Голова после таких процедур болела невыносимо, а ещё очень хотелось пить... Но не воду. Хотелось выпить крепкого алкоголя.

В какой-то момент он понял, что с каждым днём что-то внутри него, в самой глубине, меняется.

Виды его родины на экране уже не радовали. Взрывы - не пугали. В нём росла тёмная, жгучая, всеобъемлющая ненависть. Но не к пленившим его, нет. Он чувствовал ненависть к прошлой жизни. К друзьям Он всё сильнее ненавидел родные улочки, парки, зелёные деревья. Но больше всего он ненавидел своего брата. Этого поехавшего пидараса, который решил, что он теперь - баба. Каждую ночь ему снилось, как он разбивает этому придурку лицо. Как высокими кожанными сапогами выбивает ему зубы и размазывает кровь по мерзкой крашенной роже.

Ещё ему снились танковые колонны, взрывающие брусчатку на его родной улице. Снились алые, как будто кровавые, флаги. Снились огромные ракеты и бесконечные заводы, штампующие тысячи снарядов.

Одновременно с этим местный гавкающий язык стал звучать мягче и мелодичнее. Казалось, он даже начинает его понимать. Одновременно с этим его родной язык как будто стирался из памяти.

И вот, в один из дней он набрался смелости, и когда в люк привычно просунулась рука с кружкой густого, черного чая, он произнёс на чистейшем русском:

- Эй, товарищ, а плесни ка лучше водочки!

Из-за двери раздался взрыв одобрительного хохота.

- Ты готов, товарищ! На здоровье!

Дверь отворилась, но за ней были не надзиратели. Нет. За ней были его новые друзья, братья, соратники. Настоящие люди, а не эти размалёванные уроды из прошлого.

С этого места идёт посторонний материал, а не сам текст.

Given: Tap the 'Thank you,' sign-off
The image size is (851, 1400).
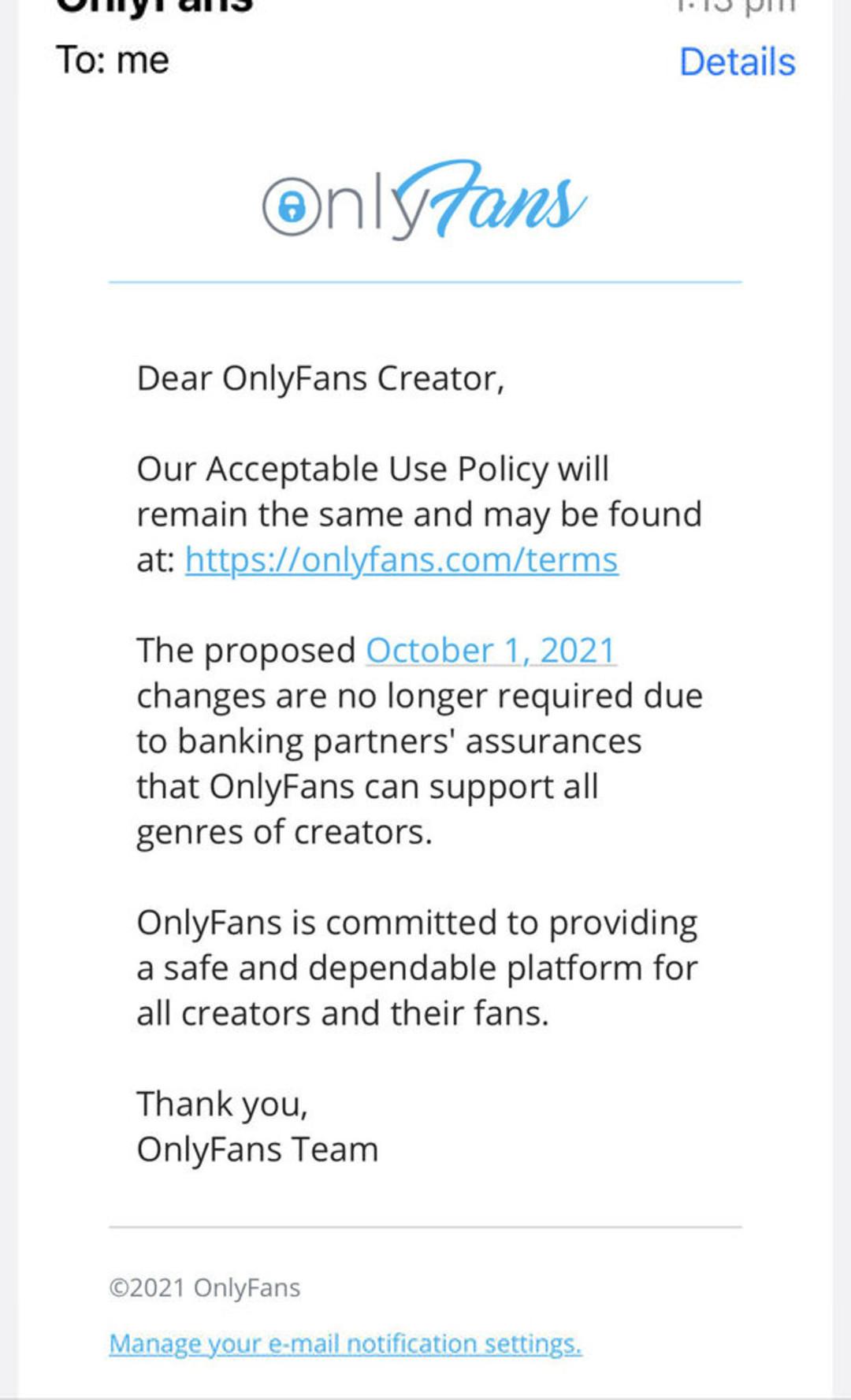Looking at the screenshot, I should (221, 1105).
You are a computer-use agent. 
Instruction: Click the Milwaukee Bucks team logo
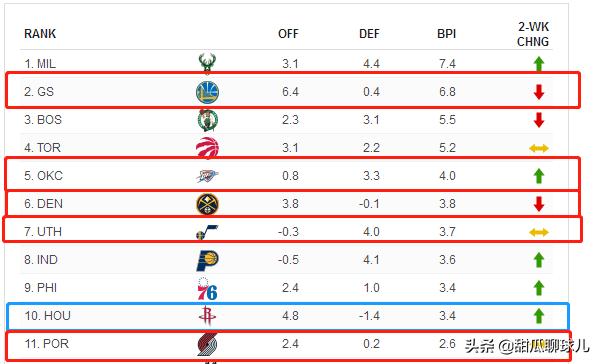[x=207, y=63]
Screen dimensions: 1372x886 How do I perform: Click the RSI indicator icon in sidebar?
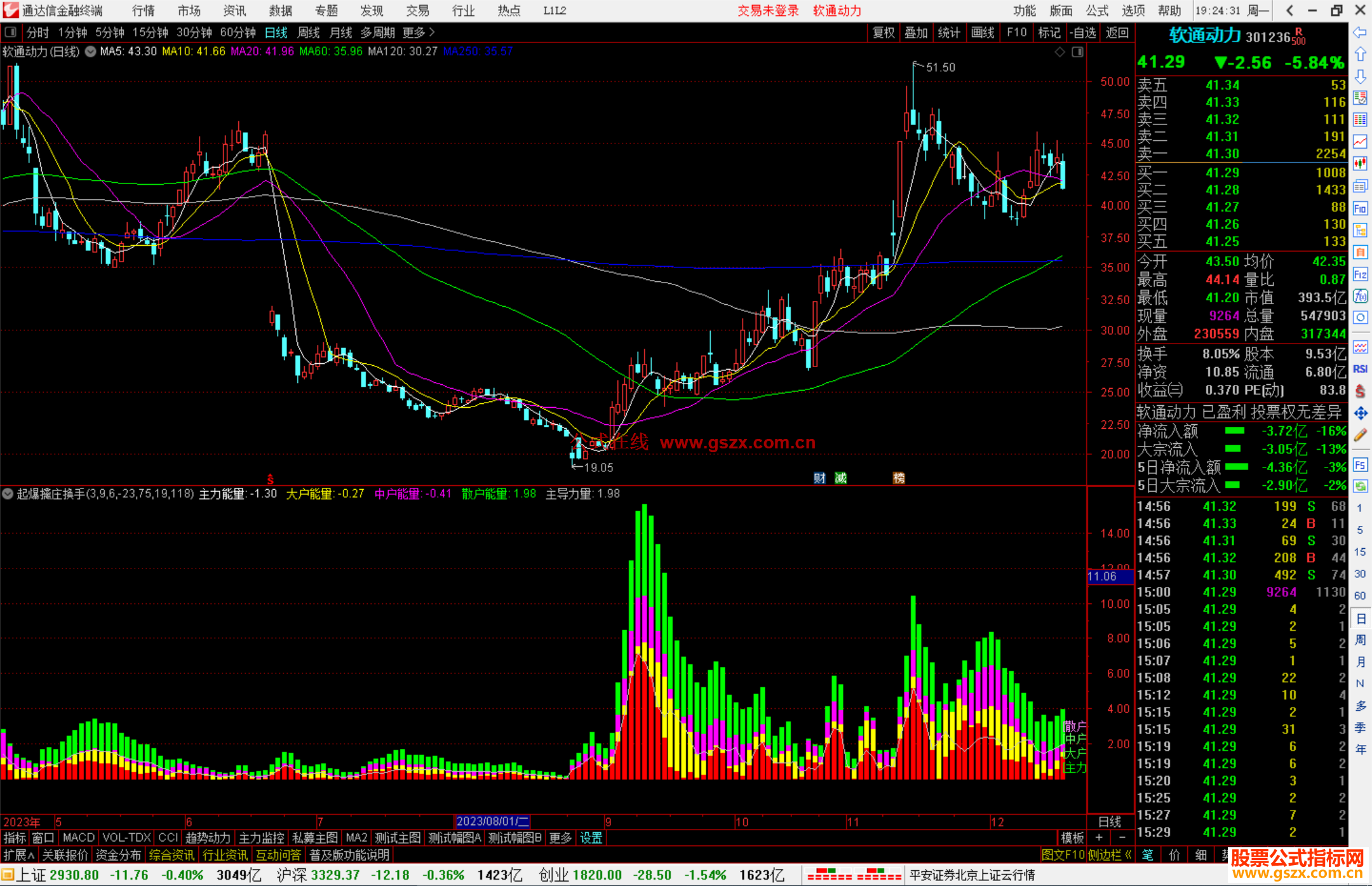coord(1360,369)
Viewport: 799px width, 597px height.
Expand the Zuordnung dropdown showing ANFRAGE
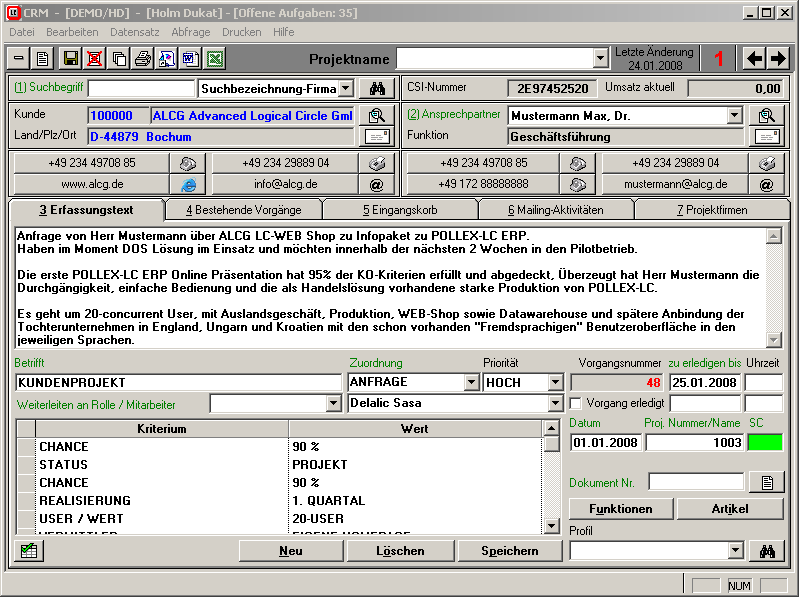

Марека, нет, Марата - теперь его зовут только так и никак иначе, заключили в крепкие мужские объятия и налили фронтовые сто грамм.

Жгучая жидкость провалилась в желудок, смывая последние следы его прошлой жизни, сжигая последние мосты между ним и мерзкой гейропой, распаляя до невозможности огонь ненависти к западу.

Осталась самая малость - новорожденного Россиянина провели тёмными коридорами мимо камер, где держали поражённых, ещё не вылечевшихся от пиндосской чумы, людей. Мимо процедурных кабинетов, где из мозгов вымывали потоками концентрированного патриотизма русофобскую пропоганду. Мимо смотровых, где опытные врачи выискивали в умах его бывших и будующих сограждан последние метастазы толерантности. Его вели в Красную Комнату. Мистическое место, где Здоровому Человеку выдавали сакральный документ - Паспорт Гражданина. И путёвку в новую, свободную и счастливую жизнь. В жизнь полную труда и борьбы. Борьбы за свою веру, за новую родину, за спасение человечества.

В жизнь Россиянина, пусть и поневоле.